Ci sono anche azioni che vengono compiute in Italia?
«Sì, da questo capo del percorso stiamo organizzando eventi di sensibilizzazione e di informazione con i migranti che ancora sono in Italia ma che stanno preparando il loro ritorno e che sarebbero magari interessati a inserirsi nel nostro percorso in Senegal o comunque ad avviare una riflessione sull’idea del ritorno e sulla sua preparazione».
Il Senegal ha una situazione politica stabile, tanto che negli anni è stato definito addirittura un modello. Ecco, per poter tornare nel proprio Paese, una persona ha bisogno di trovare condizioni sociali e politiche che lo consentano. Quanto pesa questa valutazione?
«È un aspetto molto importante. Per ora stiamo parlando di ritorno in Senegal proprio perché è un Paese stabile dal punto di vista politico e sociale, nel quale il ritorno è senza dubbio possibile. Ci sono però altre realtà e altri contesti in Africa nei quali il ritorno è molto più difficile, se non impossibile. Occorre fare un’analisi puntuale per capire dove si possono avviare progetti di questo tipo e dove invece va ragionato su altri modelli, ma per farlo è necessario coinvolgere le associazioni dei migranti che lavorano sui nostri territori.

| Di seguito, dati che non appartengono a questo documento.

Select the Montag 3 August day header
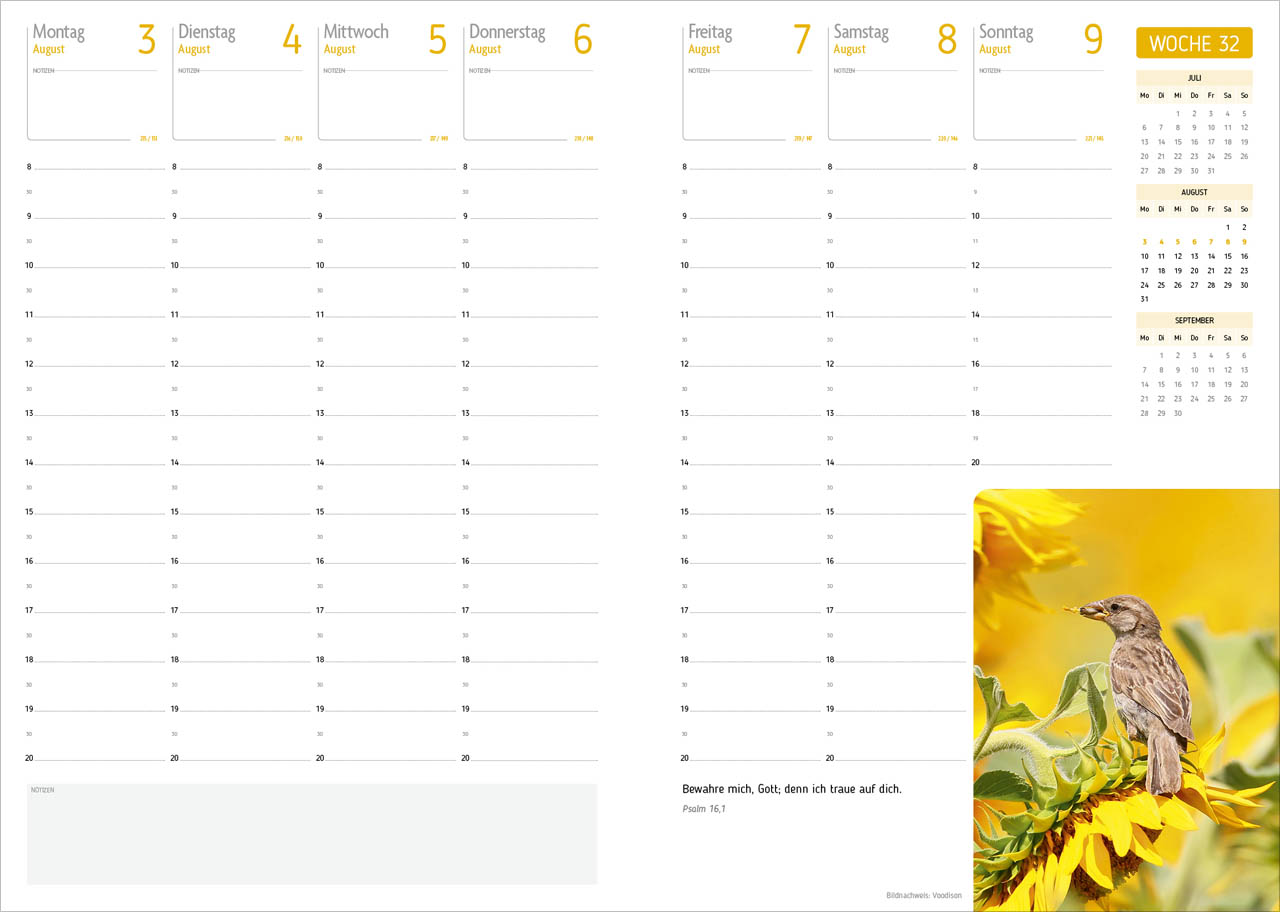The image size is (1280, 912). click(x=93, y=39)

Per fortuna, la nuova legge italiana sulla cooperazione dà un ruolo centrale alle associazioni dei migranti e l’idea è proprio di lanciare progetti che lavorino al tempo stesso nei Paesi di origine e con i migranti che abitano in Italia, per fare in modo che si conoscano entrambi i contesti».

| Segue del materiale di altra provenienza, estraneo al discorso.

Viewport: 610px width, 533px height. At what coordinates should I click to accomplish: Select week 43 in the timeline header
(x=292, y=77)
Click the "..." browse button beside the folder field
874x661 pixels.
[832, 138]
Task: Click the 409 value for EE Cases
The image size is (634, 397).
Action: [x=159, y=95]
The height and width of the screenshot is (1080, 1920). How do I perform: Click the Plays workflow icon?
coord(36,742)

Come vengono accolti progetti simili da parte del governo italiano?
«Bene, basti pensare che il nostro progetto è finanziato dal ministero degli Esteri del governo italiano. La sede di Dakar della cooperazione italiana ha deciso di credere in questo progetto e di vedere la possibilità di avviare una prima sperimentazione. Per ora il sostegno al ritorno viene finanziato all’interno di un programma di emergenza di soli 9 mesi, ma c’è l’idea concreta di creare dei progetti futuri, quindi di dare delle linee programmatiche che vengano prolungate nel tempo e replicate in altre regioni. Insomma, per ora abbiamo trovato disponibilità e collaborazione da parte del governo italiano».